▶ **EXERCISE**
Before copying, set the pictures aside; then repeat every line below verbatim.

▶ **THE RECORDS**
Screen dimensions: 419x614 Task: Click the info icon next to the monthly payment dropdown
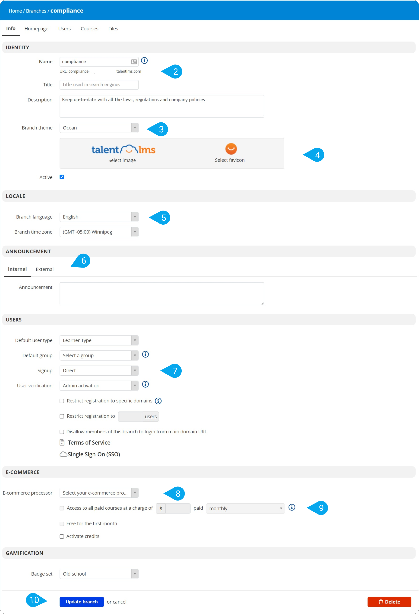click(292, 507)
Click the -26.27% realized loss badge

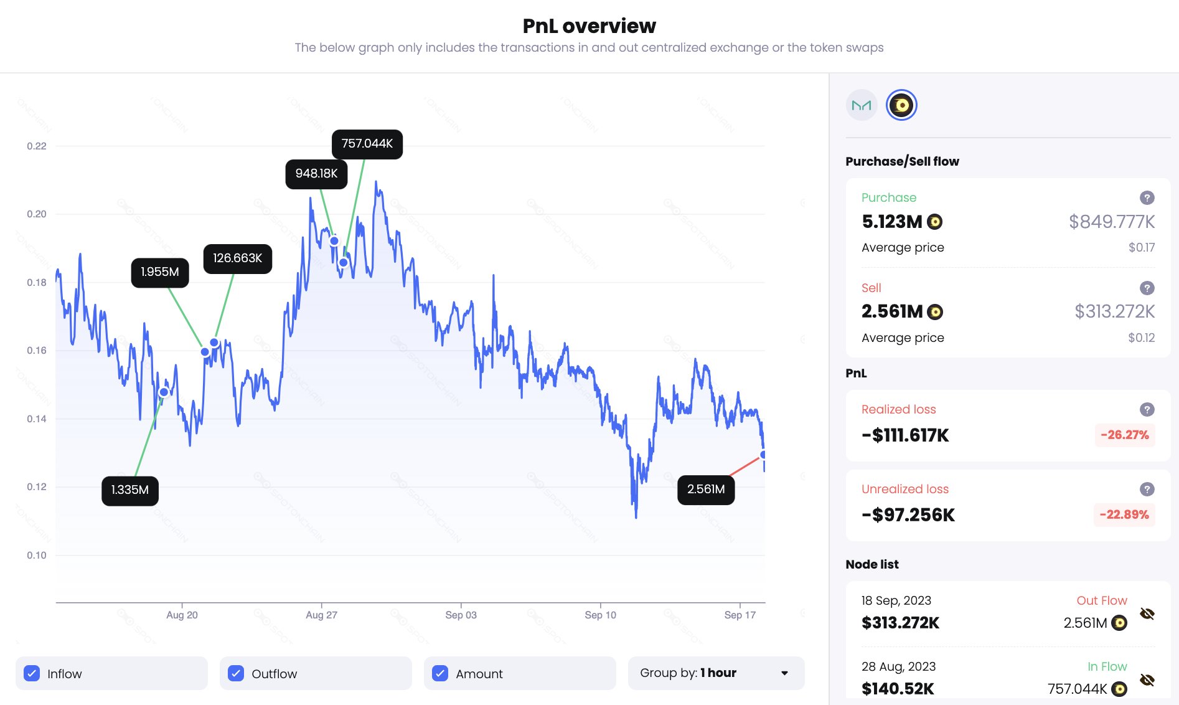[x=1124, y=435]
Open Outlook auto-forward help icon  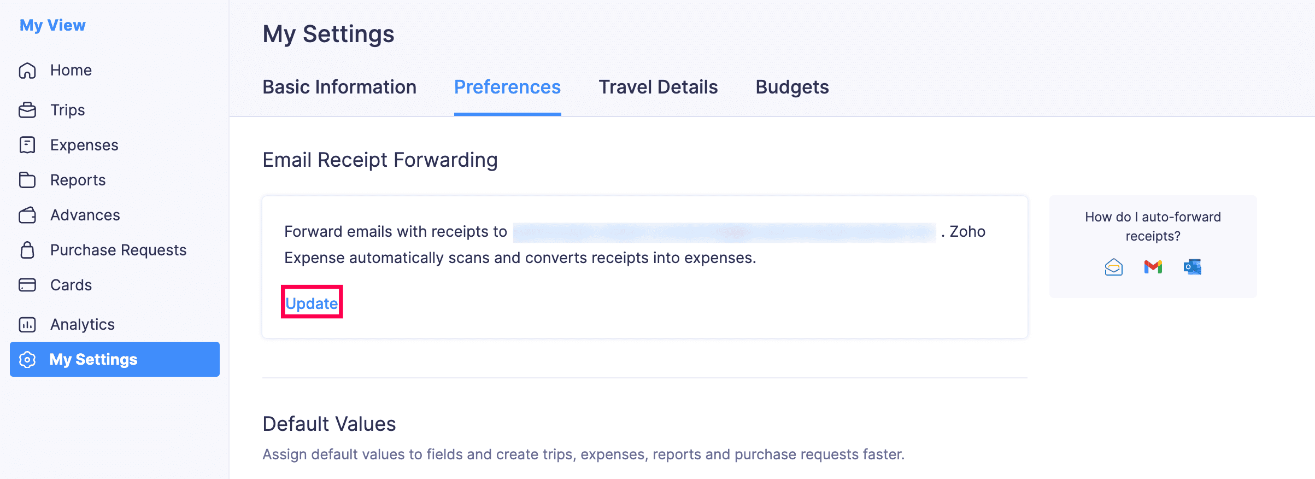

▶ **RESULT FOR THIS EXERCISE**
Screen dimensions: 419x614 Task: Click the info icon next to the monthly payment dropdown
click(292, 507)
Click the -26.27% realized loss badge

[x=1124, y=435]
Open Outlook auto-forward help icon  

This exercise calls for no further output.